Farewell Honeyhole

Always the saddest title, even sadder than “Skunked”.

Back to this winter’s honeyhole for the Final Farewell Farewell hunt — cleaning up loose ends, wandering aimlessly around a huge field, and getting skunked (except for a nice field tell – a colonial buckle, not very deep, but there’s no reason to believe the random areas of this field are any better than the random areas of any other random field, and reasons to believe they are worse).

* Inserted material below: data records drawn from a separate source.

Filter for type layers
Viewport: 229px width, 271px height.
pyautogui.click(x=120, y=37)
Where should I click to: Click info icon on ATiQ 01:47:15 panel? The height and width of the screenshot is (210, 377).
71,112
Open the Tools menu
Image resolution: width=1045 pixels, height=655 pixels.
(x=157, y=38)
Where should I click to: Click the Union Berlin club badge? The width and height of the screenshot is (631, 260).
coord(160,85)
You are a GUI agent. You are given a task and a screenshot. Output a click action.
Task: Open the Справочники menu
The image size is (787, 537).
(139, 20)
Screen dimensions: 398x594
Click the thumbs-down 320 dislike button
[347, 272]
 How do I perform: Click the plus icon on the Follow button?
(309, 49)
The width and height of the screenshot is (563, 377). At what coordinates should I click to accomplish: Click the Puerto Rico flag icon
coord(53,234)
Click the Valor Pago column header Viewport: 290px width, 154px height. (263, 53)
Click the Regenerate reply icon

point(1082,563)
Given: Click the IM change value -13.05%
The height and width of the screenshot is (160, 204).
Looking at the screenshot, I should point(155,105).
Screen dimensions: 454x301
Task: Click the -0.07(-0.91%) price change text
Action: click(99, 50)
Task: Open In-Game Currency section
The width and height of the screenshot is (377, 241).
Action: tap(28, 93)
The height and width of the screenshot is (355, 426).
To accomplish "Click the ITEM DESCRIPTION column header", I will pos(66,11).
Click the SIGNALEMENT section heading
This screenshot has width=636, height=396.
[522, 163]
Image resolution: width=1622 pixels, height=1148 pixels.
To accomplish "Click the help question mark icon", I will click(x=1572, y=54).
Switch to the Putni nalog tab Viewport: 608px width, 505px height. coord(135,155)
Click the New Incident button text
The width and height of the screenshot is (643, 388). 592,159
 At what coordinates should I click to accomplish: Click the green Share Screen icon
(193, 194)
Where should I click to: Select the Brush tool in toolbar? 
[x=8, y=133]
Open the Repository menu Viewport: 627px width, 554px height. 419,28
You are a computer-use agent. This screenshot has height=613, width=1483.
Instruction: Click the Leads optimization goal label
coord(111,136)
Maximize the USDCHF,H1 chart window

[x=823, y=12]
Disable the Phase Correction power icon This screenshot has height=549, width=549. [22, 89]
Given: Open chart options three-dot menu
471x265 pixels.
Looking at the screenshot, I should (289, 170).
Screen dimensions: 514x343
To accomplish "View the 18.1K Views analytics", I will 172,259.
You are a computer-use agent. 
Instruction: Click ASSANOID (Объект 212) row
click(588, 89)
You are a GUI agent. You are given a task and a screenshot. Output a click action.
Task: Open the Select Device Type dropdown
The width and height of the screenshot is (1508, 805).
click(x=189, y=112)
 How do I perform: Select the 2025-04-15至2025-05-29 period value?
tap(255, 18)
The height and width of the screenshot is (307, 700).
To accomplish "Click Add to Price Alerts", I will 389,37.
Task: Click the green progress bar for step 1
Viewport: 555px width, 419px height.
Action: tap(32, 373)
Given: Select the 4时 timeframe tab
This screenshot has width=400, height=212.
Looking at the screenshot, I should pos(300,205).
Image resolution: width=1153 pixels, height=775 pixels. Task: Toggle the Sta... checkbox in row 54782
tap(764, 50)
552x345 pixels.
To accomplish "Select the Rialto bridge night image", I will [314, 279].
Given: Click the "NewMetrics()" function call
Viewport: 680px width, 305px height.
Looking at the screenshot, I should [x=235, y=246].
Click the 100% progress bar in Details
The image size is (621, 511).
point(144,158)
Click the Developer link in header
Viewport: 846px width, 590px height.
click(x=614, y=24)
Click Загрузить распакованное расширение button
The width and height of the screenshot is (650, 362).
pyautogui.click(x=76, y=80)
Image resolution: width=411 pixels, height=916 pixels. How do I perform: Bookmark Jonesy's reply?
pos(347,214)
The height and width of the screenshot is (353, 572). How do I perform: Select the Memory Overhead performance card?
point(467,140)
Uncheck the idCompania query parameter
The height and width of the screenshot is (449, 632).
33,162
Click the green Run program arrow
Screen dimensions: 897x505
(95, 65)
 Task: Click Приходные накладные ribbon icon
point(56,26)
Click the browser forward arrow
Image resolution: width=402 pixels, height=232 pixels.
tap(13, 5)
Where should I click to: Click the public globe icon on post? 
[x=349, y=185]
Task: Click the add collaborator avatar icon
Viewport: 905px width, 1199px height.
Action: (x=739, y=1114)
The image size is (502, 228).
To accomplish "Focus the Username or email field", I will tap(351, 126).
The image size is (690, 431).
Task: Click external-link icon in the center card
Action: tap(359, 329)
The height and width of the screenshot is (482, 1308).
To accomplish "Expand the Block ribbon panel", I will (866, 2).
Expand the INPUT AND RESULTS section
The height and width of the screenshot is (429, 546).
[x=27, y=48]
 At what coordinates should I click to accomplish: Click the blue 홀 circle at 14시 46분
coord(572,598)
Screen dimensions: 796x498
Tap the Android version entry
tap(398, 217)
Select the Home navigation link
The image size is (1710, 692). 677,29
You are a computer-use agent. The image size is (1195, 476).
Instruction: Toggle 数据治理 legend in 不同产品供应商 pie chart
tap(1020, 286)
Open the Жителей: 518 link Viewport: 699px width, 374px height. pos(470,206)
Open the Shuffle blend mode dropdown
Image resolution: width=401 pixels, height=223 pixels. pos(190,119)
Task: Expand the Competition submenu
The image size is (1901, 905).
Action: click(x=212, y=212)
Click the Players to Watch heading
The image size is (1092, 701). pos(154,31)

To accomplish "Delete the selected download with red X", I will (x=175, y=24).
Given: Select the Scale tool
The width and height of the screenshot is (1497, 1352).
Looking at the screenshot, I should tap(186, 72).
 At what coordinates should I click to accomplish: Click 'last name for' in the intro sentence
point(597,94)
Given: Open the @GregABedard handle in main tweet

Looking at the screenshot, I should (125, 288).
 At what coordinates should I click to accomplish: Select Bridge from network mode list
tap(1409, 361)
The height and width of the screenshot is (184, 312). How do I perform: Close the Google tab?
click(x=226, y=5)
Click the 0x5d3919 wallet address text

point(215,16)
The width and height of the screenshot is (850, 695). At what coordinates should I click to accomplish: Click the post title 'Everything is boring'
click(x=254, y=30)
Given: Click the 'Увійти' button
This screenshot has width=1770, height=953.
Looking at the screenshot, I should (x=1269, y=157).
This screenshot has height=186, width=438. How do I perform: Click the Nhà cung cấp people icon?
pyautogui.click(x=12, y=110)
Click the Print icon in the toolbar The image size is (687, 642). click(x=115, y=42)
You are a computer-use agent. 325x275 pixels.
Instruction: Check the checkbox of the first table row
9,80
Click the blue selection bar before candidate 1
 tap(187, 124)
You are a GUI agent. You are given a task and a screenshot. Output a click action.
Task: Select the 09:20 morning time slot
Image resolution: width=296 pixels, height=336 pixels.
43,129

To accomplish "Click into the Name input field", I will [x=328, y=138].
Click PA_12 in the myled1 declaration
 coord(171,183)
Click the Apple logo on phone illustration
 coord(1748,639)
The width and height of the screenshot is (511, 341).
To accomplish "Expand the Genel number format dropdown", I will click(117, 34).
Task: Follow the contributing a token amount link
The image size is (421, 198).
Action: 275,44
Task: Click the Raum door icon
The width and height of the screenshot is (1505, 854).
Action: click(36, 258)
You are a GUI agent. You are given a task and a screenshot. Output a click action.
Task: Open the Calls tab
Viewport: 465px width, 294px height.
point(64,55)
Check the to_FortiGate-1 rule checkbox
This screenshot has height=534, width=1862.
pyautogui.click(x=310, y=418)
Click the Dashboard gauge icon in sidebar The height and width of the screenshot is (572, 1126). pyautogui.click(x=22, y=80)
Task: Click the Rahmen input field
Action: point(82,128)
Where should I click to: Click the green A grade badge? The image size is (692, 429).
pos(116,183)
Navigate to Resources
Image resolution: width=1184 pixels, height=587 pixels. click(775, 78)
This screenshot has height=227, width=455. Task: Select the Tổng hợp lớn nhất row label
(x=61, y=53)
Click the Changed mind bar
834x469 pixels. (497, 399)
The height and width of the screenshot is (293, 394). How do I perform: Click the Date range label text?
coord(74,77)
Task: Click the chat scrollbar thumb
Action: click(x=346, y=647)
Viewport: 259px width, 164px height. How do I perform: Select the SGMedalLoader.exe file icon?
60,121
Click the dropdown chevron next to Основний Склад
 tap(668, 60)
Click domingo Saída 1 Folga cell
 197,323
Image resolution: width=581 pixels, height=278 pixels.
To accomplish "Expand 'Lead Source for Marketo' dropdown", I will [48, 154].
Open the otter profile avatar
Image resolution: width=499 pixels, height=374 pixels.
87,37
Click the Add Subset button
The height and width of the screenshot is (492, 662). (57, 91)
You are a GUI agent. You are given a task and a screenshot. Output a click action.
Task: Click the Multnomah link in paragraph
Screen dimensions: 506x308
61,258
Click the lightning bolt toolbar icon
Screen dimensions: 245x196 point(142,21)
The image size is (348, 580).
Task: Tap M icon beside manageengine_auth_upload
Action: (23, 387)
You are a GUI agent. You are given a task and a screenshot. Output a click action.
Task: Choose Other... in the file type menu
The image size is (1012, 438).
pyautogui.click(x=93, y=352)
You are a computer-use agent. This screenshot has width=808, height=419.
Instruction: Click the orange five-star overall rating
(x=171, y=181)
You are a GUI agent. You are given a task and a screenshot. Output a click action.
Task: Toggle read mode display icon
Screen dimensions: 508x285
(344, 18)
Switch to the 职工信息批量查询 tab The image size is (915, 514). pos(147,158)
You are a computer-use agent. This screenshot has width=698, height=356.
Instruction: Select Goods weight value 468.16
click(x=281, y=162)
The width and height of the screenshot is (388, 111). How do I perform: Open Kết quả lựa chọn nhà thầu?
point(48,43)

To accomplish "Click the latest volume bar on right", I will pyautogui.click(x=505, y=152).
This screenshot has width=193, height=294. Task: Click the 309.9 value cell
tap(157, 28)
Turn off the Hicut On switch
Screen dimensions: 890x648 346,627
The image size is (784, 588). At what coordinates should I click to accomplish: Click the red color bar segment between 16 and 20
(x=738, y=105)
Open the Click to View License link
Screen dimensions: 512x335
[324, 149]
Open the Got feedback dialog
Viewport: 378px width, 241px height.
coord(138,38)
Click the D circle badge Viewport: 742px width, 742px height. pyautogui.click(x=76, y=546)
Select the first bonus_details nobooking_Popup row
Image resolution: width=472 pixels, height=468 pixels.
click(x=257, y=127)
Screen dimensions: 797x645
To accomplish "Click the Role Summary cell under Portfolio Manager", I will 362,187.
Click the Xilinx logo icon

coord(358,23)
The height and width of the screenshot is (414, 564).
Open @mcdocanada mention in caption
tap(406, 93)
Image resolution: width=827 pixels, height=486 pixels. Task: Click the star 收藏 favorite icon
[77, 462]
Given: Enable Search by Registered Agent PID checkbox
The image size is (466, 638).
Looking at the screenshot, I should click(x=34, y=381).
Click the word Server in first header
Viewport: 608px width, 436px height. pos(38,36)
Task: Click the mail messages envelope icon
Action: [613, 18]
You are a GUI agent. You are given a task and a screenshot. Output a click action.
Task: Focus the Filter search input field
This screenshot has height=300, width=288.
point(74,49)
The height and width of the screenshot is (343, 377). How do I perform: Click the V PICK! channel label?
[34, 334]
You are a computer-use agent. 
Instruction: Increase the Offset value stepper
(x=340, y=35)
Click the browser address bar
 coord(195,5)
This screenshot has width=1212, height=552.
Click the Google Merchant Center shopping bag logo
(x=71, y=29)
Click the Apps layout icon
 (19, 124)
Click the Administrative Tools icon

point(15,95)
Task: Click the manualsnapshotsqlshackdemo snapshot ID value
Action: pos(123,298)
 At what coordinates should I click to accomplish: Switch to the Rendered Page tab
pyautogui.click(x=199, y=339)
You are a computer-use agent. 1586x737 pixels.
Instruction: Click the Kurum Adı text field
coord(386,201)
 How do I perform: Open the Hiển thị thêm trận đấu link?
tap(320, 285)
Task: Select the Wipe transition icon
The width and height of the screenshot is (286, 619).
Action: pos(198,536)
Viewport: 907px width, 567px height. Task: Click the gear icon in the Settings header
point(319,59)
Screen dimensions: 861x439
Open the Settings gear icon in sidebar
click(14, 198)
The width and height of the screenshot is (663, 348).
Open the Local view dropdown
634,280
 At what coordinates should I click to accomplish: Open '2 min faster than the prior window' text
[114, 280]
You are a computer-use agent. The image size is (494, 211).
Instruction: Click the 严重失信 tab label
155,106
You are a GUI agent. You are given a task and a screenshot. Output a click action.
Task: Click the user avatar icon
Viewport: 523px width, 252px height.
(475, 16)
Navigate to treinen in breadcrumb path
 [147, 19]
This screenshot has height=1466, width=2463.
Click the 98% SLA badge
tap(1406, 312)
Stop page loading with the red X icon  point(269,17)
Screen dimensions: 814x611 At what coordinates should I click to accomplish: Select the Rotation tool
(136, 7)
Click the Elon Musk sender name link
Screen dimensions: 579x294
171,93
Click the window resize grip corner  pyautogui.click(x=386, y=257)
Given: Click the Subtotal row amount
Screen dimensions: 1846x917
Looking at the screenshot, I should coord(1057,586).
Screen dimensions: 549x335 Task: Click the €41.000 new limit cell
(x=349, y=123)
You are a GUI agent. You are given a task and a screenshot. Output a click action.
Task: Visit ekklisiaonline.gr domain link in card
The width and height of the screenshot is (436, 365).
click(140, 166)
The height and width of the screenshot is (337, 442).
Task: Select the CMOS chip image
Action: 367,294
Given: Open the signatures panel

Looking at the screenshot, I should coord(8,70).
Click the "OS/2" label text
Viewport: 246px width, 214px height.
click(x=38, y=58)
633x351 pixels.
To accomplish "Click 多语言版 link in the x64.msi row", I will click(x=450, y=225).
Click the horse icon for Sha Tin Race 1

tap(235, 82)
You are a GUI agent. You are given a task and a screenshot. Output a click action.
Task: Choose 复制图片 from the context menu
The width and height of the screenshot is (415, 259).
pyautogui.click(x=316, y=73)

No more old timer’s half dollars.  No big fish.  But the site did produce 65 silver coins, including 3 silver half dollars, one of which may have been one of the old timer’s.  We’ll never know, but it made good copy at the time, and was fun to think about.  The oldest silver coin was a 1901 barber dime.  There may have been some IHs or some abused coppers as well; if so, I don’t remember them.  In any case, my 5th best site ever in terms of silver coin count, tho it did not produce a top 30 career find.  The big fish, if they were there and deep, were hidden by the brutal mineralization.

This was a bizarre site to figure out, and in fact, I never did.  It had the most dense hot zone I’ve ever hit, flanked not 30 feet away by zones that would not even give up clad.  Fortunately, it had one traditional zone that could be meticulously gridded out to get some stray silvers after the hot zone, but that was the exception, not the rule — everything was dead in other directions.  38 in the hot zone (about a half acre).  1 in the devil strip. 26 traditionally gridded out in about a 3-5 acre area.  And acres and acres of dead all around and in between.  Weird.  No doubt alot of fill and grade, incompetent competition, intense variable mineralization, and variable bedrock, and many more factors going on.  Who knows?

So, that’s that.  Onto look for a new site.  We’ll see how that goes.  At least the weather is improving.  The endless winter may finally be winding down.